Ansia viva

Óscar Lezameta

olezameta@huelvainformacion.es

Resfría que algo queda

El sabor de las medicinas me hace desear que sea el Tribunal de la Haya quien juzgue a sus responsables

Mi aita siempre que de crío ponía mala cara cuando me tomaba algún medicamento, siempre me recordaba algo parecido a Lombripur. Propio de un país en el que el hambre y las condiciones higiénicas no eran lo saludables que deberían, era un medicamento que se les daba a los chavales para que no desarrollaran esos molestos bichejos. A saber cómo debía saber semejante brebaje, que cuando mi abuela se aprestaba, cuchara en mano, a repartirlo entre sus hijos, se producía una desbandada general, aunque a Gregoria no se la daban con queso y ya tenía la retaguardia suficientemente cubierta para que ninguno se escapara al remedio. Mi padre recordaba la broma entre risas, pero al final muy serio reconocía que jamas había comido cosa tan asquerosa. Les cuento otra sanitaria de mi abuela. Como la situación obligaba a vigilar cada perra y no había de más para visitar al médico, no digamos al dentista, una tarde mi padre se la encontró subida a una silla con un cordón de una de sus botas en una muela y el otro extremo en un clavo que colgaba de una viga del techo. Le dijo a mi padre que le quitara la banqueta y éste, previsor de la furia que se iba a organizar, que nones. Insistió tanto y ante el temor de una represalia todavía mayor, le pegó una patada al taburete y salió pitando entre los gritos de Gregoria. No volvió hasta varias horas después a casa, pero por lo que contaban ambos, parece que la cosa estaba más calmada y consiguió escapar sin un rasguño.

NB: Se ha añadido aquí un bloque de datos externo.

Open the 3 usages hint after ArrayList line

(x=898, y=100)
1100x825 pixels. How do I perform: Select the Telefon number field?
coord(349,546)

Viene esto a cuento a que esta semana el resfriado me acechaba con los primeros fríos del invierno, porque el otoño ha durado un cuarto de hora. La verdad es que no ha sido para tanto, pero la sensación de querer morirme no me ha acompañado en un par de días. Me fui a la farmacia recordando la frase del médico de Zarátamo que cada vez que mi aita iba a verle con síntomas parecidos, me recetaba unas pastillas y le decía: "si te las tomas, la gripe te dura una semana y si no te las tomas, siete días". No se las tomaba. El boticario se debió apiadar de mi cara de no haber pegado ojo en toda la noche, tener una nariz que haría las delicias de las fiestas de cualquier pueblo de Navarra y unos ojos que parecía que había estado viendo todas las horas que el Ferreras se pasa en el estudio. Me dijo que el jarabe contra la tos sabía a limón. Le creí. Craso error. Después de la primera degustación debieron pitarle los oídos tres o cuatro días. Me dieron ganas de volver a la farmacia y preguntarle: "usted qué limones se ha comido en su vida, chulo?"